**Dataset excerpts:**
====

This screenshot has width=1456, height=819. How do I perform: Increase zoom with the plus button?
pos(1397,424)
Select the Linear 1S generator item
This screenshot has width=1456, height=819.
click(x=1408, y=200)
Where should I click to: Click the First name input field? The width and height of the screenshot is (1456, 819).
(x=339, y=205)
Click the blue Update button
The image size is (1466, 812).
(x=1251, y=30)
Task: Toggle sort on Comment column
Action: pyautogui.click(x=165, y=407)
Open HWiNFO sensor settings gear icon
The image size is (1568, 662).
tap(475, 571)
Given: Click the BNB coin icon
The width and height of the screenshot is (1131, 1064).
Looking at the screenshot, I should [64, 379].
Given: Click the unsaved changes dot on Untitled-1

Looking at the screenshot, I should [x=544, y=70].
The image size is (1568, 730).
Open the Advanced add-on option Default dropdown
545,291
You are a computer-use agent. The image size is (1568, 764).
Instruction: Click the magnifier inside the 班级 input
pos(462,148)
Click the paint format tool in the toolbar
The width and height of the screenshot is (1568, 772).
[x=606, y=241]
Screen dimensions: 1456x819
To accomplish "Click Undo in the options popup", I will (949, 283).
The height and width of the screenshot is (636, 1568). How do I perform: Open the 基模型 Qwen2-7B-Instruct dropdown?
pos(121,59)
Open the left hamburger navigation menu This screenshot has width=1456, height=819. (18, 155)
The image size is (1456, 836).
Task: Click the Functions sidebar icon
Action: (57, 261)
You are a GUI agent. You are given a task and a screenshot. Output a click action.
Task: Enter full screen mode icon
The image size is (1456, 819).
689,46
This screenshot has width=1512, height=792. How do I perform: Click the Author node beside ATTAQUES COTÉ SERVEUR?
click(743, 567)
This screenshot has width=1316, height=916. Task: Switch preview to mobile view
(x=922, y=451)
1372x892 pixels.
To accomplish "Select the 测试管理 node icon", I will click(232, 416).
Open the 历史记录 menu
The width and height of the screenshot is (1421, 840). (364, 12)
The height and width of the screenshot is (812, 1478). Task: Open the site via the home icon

====

**Task instructions:** Scan the records above for the string "accomplish", and copy every line where it turns up.

**Solution for this problem:**
To accomplish "Click Undo in the options popup", I will (949, 283).
To accomplish "Select the 测试管理 node icon", I will click(232, 416).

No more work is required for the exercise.